Sampah pernah membelenggu Kota Tangerang, Banten. Namun, saat ini jangan sekali-kali melintas sembari membuang sampah sembarangan di Kelurahan Kenanga, Kecamatan Cipondoh. Warga bisa mengamuk. Mereka akan sangat marah dan menyuruh segera mengambil kembali sampah yang dibuang tadi dan angkat kaki dari tempat itu.

"Masyarakat sadar dengan kebersihan lingkungan sekitarnya. Mereka tidak suka kampungnya kotor. Mereka membentuk komunitas bernama Paguyuban Masyarakat Kenanga (PMK)," kata Kepala Dinas Kebersihan dan Pertamanan Kota Tangerang Ivan Yudianto, Senin (10/8).

Di kelurahan itu tak terlihat sampah berserakan. Warga akan membuang sampah di dekat markas PMK serta anggota komunitas dan warga putus sekolah akan mengangkut sampah dari rumah ke rumah. "Kami, komunitas yang sudah terbentuk ini, memberikan edukasi berupa informasi terhadap masyarakat akan pentingnya hidup bersih dan memanfaatkan sampah. Mengolah sampah memiliki nilai dan banyak manfaat. Sekarang semua warga sudah sadar akan kebersihan lingkungannya," kata Fahrul Rozi (37), pendiri PMK.

PMK adalah komunitas pertama di Kota Tangerang yang peduli atas sampah dan kebersihan lingkungan sekitarnya. Selanjutnya, melalui Fahrul Rozi, bertumbuh kembang komunitas yang mengelola sampah.

Ivan mengatakan, volume sampah yang diproduksi warga dan industri di Kota Tangerang dan masuk ke Tempat Pembuangan Akhir Rawa Kucing, Kedaung Wetan, Kecamatan Neglasari, mencapai 1.000 ton per hari.
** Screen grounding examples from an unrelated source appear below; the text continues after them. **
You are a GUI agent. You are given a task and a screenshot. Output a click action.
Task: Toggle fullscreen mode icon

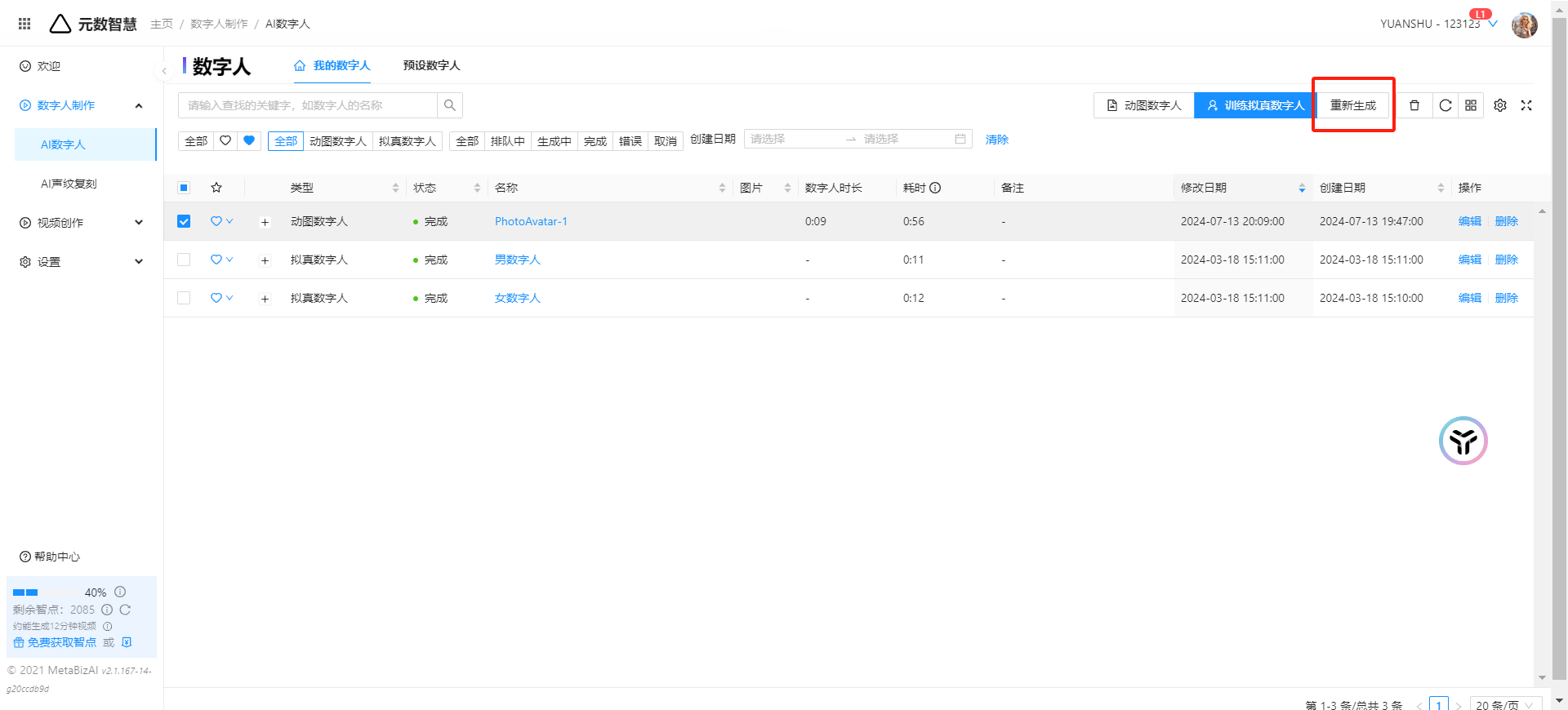(x=1526, y=105)

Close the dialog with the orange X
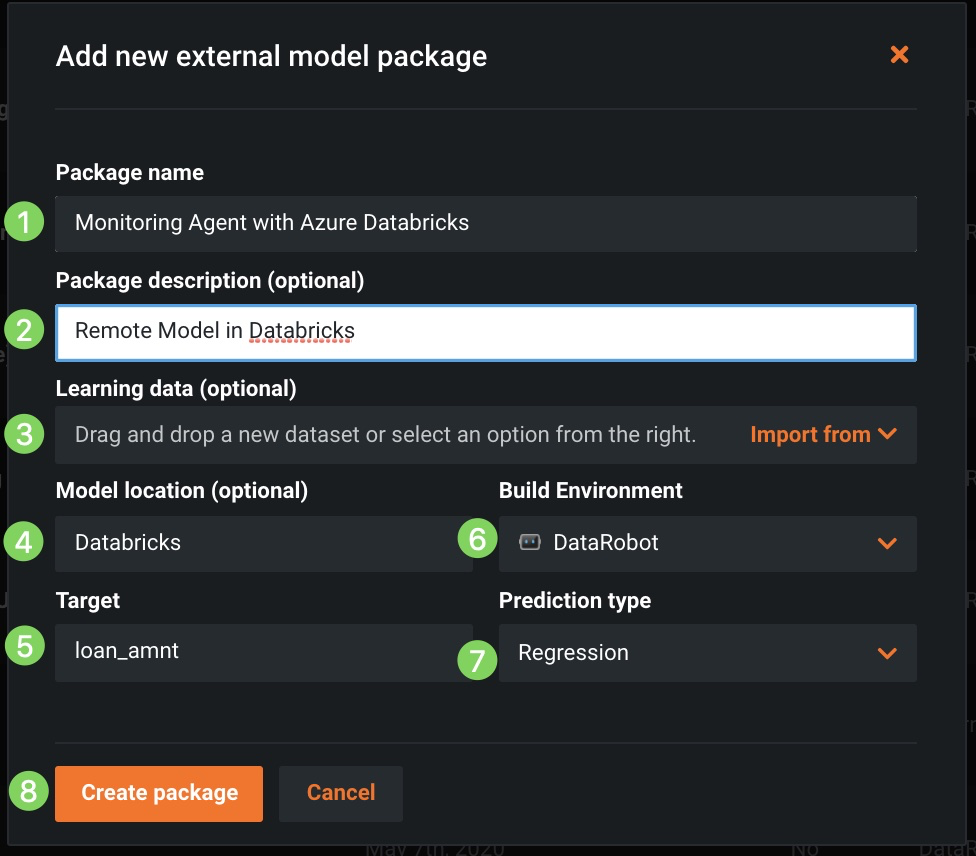point(899,55)
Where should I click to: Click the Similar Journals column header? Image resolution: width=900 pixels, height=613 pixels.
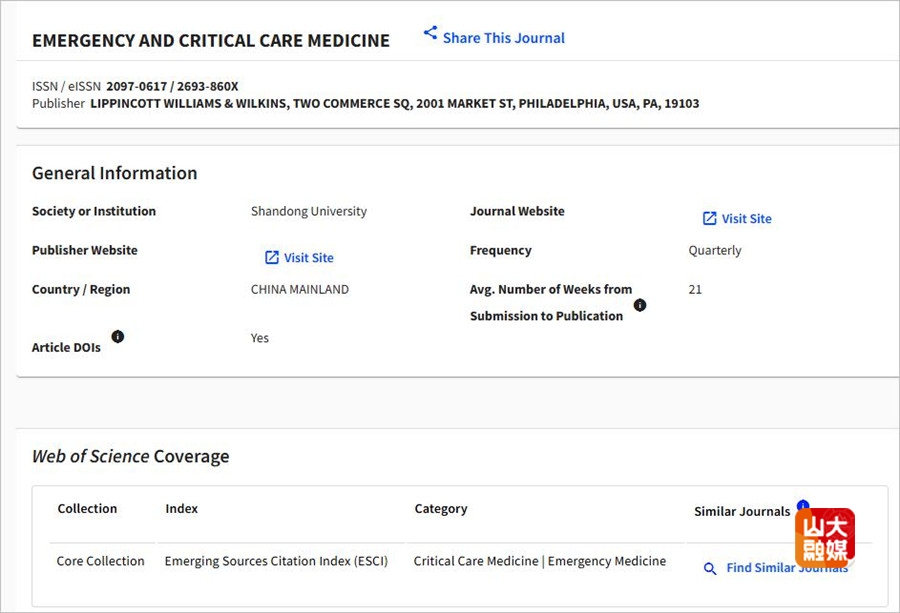tap(742, 512)
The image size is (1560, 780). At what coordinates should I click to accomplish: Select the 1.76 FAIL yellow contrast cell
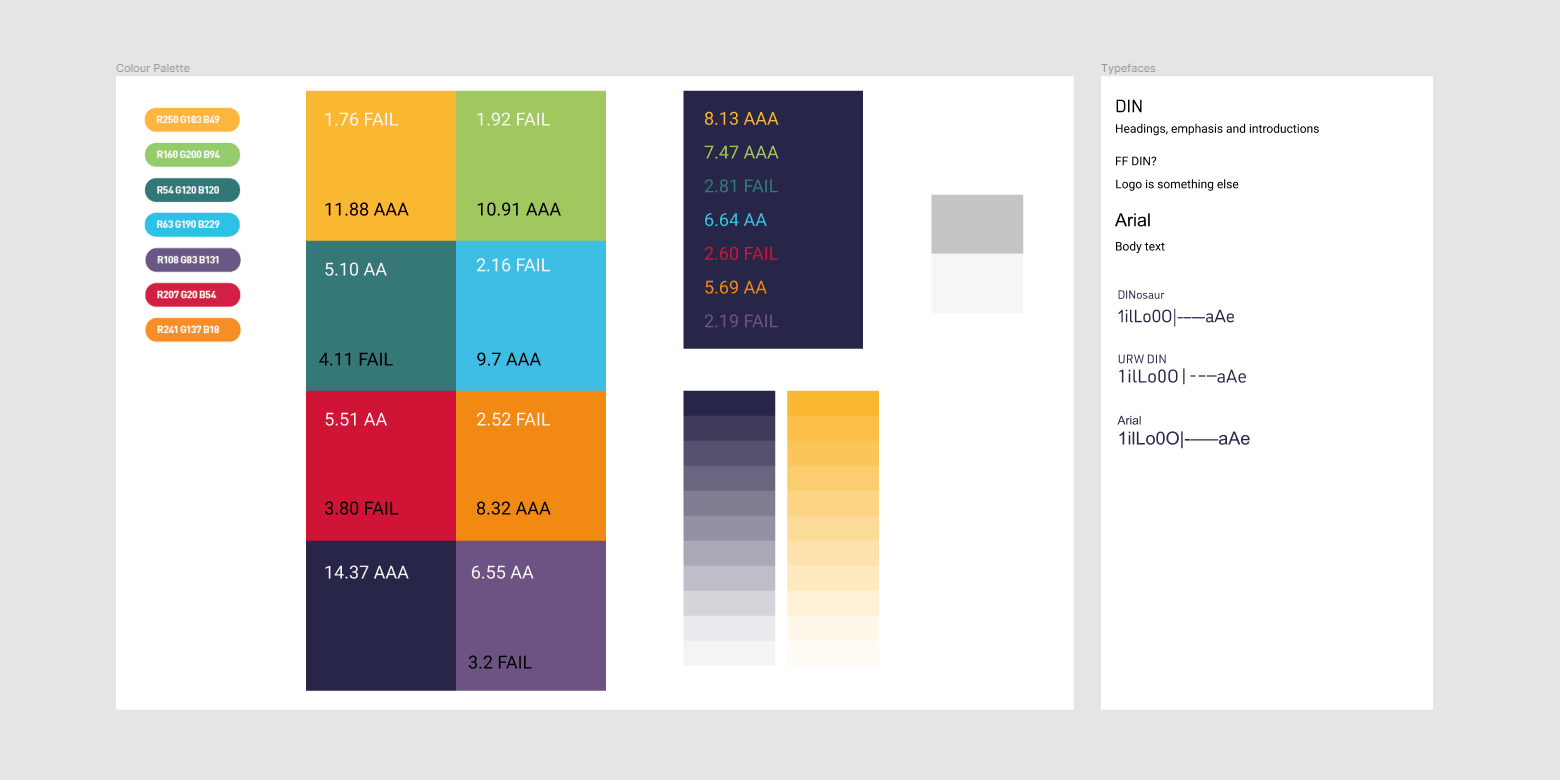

Sekitar 300 meter kubik sampah per hari diolah di tingkat warga menjadi sampah bernilai ekonomi yang ditampung bank sampah dan selebihnya ditangani komunitas warga.

Kepala Tempat Pembuangan Akhir Rawa Kucing Marsan mengatakan, di lahan 35 hektar ini, yang terpakai adalah 20,83 hektar. Seluas 2,3 hektar dari lahan digunakan sebagai zona aktif (pemrosesan sampah) dan 18,53 hektar lahan menjadi zona pasif.

Wali Kota Tangerang Arief R Wismansyah mengatakan, penataan lingkungan tidak hanya dilakukan komunitas. Pemerintah memberikan contoh kepada warganya dengan menata perkantoran pemerintah sebagai kantor ramah lingkungan (eco-office), baik di pusat pemerintahan Kota Tangerang hingga kantor-kantor kecamatan dan kelurahan.

Kantor ramah lingkungan meliputi beragam program penghematan energi listrik, pemanfaatan kertas bekas, pengurangan, pemanfaatan kembali, dan pendauran ulang (reduce, reuse and recycle/3R) sampah kantor, pengelolaan bank sampah, penghematan air bersih, penataan lanskap gedung, konservasi air (lubang resapan biopori atau sumur resapan), serta penghijauan dalam dan luar kantor.

Sisi lain bagian lingkungan cerdas adalah inventarisasi emisi pencemaran udara untuk mengetahui potensi pencemar udara dengan parameter CO, CO2, NOx, SO2, PM10, Pb, dan hidrokarbon yang dapat menurunkan kualitas udara. Pada 2014 Kota Tangerang meraih ASEAN Environmentally Sustainable City Award kategori udara bersih tingkat ASEAN.

Gila taman

Selain Bandung, kota dengan penduduk lebih dari 1 juta jiwa yang identik dengan taman nan nyaman bagi warga adalah Kota Surabaya, Jawa Timur. Bahkan, di Surabaya, taman menjadi bagian dari aktivitas warga.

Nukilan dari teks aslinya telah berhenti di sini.